[[ RECORD SET open ]]
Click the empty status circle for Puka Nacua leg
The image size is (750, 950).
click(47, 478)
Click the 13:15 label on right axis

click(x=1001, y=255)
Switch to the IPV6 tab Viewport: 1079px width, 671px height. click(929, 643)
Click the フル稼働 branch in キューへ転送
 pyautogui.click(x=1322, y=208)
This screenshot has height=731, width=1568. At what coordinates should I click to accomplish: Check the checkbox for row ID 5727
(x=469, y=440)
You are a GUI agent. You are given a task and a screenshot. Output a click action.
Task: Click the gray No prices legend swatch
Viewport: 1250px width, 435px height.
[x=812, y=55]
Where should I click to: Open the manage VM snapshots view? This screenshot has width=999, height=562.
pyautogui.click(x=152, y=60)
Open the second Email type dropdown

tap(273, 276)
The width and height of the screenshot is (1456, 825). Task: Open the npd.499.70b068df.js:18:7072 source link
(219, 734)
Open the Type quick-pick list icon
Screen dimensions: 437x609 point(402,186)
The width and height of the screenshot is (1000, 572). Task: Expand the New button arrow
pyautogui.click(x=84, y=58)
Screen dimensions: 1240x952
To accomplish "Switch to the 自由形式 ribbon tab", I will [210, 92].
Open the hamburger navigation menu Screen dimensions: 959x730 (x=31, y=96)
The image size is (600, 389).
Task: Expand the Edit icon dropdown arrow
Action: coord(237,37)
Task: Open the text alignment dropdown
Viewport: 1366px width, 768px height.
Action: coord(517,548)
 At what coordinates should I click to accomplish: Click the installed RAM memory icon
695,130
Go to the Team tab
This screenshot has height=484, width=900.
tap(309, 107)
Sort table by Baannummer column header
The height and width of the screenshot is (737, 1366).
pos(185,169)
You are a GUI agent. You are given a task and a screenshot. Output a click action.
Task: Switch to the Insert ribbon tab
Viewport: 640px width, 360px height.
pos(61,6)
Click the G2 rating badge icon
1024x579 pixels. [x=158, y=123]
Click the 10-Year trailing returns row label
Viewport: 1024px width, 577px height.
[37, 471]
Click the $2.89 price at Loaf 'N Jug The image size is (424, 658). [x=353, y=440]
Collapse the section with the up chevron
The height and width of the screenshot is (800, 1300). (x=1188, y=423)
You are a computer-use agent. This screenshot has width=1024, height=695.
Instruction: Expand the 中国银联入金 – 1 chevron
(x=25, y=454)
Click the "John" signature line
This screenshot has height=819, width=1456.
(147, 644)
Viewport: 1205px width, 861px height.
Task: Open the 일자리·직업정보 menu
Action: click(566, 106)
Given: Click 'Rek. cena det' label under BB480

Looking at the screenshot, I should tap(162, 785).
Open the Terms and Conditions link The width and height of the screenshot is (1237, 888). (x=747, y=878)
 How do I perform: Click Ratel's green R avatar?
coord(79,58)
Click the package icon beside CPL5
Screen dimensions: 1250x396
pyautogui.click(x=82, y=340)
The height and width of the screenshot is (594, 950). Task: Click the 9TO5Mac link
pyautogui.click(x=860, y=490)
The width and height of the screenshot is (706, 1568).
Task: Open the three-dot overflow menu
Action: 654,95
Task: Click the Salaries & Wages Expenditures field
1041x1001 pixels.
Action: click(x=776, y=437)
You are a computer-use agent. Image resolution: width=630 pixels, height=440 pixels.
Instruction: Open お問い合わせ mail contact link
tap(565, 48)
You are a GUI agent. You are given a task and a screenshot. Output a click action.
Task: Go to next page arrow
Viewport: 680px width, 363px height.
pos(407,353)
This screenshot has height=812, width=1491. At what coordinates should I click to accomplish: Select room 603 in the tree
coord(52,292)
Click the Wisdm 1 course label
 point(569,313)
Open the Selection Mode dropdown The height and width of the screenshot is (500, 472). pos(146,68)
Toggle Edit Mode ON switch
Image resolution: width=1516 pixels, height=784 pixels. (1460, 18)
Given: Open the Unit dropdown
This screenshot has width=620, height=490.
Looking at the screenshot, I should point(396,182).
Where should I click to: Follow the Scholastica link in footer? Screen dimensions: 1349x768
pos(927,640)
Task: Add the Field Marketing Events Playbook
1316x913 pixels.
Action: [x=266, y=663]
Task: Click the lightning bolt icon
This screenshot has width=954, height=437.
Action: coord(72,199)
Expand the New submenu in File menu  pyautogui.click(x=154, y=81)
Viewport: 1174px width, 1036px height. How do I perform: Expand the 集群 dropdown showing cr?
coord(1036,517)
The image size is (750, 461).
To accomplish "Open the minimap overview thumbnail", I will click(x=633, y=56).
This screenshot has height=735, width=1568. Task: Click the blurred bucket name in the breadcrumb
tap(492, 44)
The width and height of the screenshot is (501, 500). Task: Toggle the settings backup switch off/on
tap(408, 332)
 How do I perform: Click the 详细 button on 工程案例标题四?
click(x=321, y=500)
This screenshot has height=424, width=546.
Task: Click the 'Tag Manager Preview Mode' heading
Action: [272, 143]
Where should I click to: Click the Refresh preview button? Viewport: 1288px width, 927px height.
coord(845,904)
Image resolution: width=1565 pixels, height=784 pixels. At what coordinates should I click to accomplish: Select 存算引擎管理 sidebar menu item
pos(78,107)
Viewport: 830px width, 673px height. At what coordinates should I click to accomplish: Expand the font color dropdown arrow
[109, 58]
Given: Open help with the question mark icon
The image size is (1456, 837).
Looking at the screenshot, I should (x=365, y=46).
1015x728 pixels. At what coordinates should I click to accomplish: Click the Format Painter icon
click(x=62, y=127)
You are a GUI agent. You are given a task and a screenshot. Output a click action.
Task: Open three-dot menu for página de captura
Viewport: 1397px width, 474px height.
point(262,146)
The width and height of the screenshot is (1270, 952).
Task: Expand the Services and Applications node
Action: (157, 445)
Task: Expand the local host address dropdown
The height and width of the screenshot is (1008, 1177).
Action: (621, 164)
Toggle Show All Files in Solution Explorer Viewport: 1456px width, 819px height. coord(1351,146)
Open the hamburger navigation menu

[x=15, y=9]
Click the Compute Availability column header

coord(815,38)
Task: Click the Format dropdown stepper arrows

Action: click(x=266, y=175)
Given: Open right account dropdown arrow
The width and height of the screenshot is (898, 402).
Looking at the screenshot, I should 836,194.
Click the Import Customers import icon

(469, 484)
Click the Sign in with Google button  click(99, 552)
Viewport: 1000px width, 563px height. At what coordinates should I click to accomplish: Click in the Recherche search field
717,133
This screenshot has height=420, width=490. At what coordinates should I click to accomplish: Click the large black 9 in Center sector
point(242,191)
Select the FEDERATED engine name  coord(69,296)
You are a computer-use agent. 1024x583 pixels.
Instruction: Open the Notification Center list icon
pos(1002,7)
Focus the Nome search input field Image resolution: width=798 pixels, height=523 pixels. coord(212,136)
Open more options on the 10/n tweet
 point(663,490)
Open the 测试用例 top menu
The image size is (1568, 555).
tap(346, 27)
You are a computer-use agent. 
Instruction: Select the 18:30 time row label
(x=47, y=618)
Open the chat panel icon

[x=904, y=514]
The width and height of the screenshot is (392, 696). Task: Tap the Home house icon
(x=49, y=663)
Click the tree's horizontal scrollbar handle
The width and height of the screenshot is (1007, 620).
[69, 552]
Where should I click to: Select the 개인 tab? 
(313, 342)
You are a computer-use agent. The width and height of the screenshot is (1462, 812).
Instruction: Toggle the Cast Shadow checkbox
[[ RECORD SET closed ]]
__WHAT IS EXPECTED__.
The "Task: Expand the local host address dropdown" line through the last line above: set these down exactly and add nothing else.

__ANSWER TO THE EXERCISE__.
Task: Expand the local host address dropdown
The height and width of the screenshot is (1008, 1177).
Action: (621, 164)
Toggle Show All Files in Solution Explorer Viewport: 1456px width, 819px height. coord(1351,146)
Open the hamburger navigation menu

[x=15, y=9]
Click the Compute Availability column header

coord(815,38)
Task: Click the Format dropdown stepper arrows

Action: click(x=266, y=175)
Given: Open right account dropdown arrow
The width and height of the screenshot is (898, 402).
Looking at the screenshot, I should 836,194.
Click the Import Customers import icon

(469, 484)
Click the Sign in with Google button  click(99, 552)
Viewport: 1000px width, 563px height. At what coordinates should I click to accomplish: Click in the Recherche search field
717,133
This screenshot has height=420, width=490. At what coordinates should I click to accomplish: Click the large black 9 in Center sector
point(242,191)
Select the FEDERATED engine name  coord(69,296)
You are a computer-use agent. 1024x583 pixels.
Instruction: Open the Notification Center list icon
pos(1002,7)
Focus the Nome search input field Image resolution: width=798 pixels, height=523 pixels. coord(212,136)
Open more options on the 10/n tweet
 point(663,490)
Open the 测试用例 top menu
The image size is (1568, 555).
tap(346, 27)
You are a computer-use agent. 
Instruction: Select the 18:30 time row label
(x=47, y=618)
Open the chat panel icon

[x=904, y=514]
The width and height of the screenshot is (392, 696). Task: Tap the Home house icon
(x=49, y=663)
Click the tree's horizontal scrollbar handle
The width and height of the screenshot is (1007, 620).
[69, 552]
Where should I click to: Select the 개인 tab? 
(313, 342)
You are a computer-use agent. The width and height of the screenshot is (1462, 812).
Instruction: Toggle the Cast Shadow checkbox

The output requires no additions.